## Data for this exercise
........

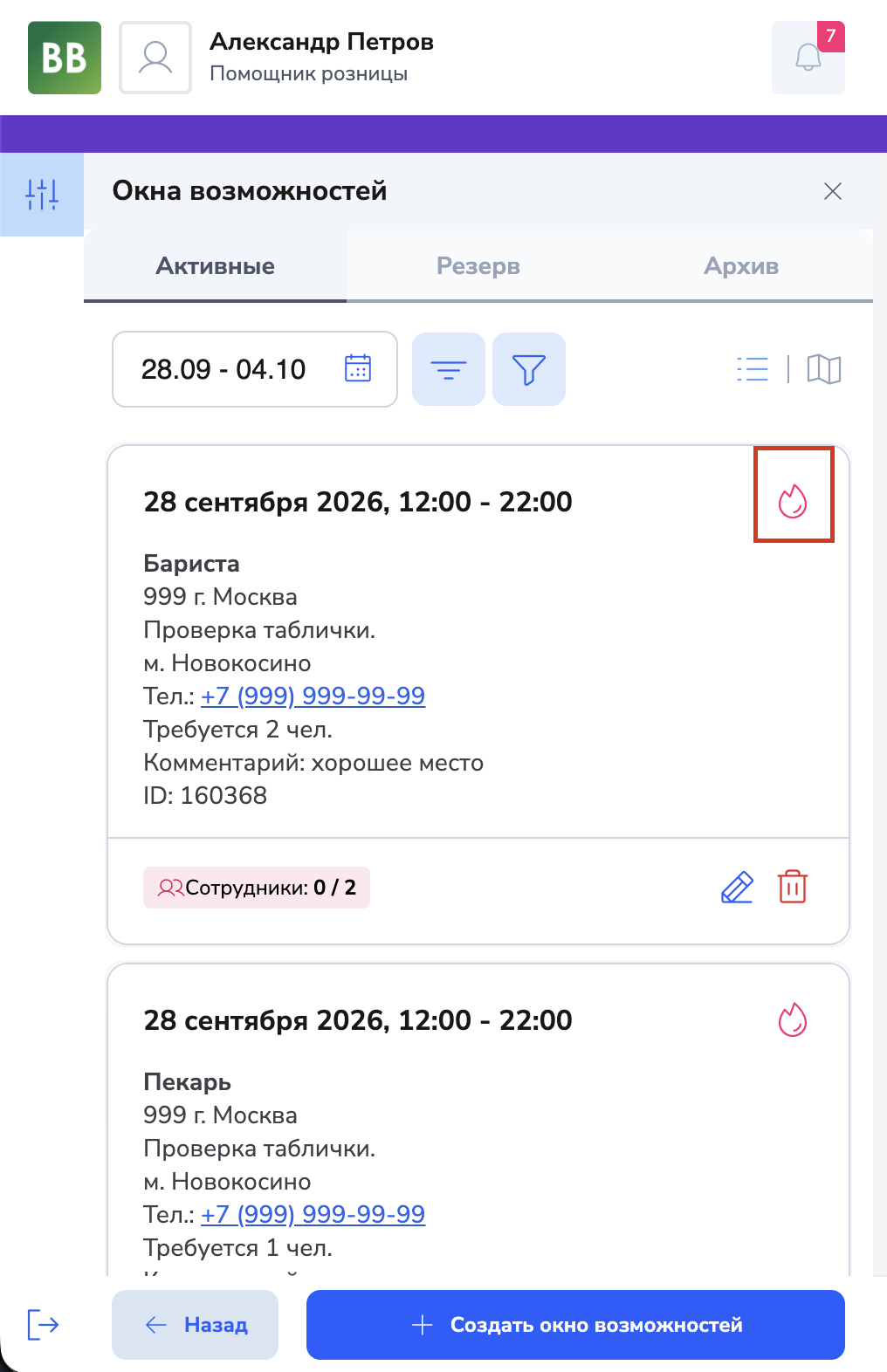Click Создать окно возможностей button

........

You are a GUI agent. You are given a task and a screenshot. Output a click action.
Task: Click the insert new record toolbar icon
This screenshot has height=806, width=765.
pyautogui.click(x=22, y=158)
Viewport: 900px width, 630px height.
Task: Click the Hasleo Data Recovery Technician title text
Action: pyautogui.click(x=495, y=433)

........

## The task
Above are the lines; repeat exactly the ones from the line containing "You are a GUI" down to the line containing "Task: Click the insert", both inclusive.

## The completed task
You are a GUI agent. You are given a task and a screenshot. Output a click action.
Task: Click the insert new record toolbar icon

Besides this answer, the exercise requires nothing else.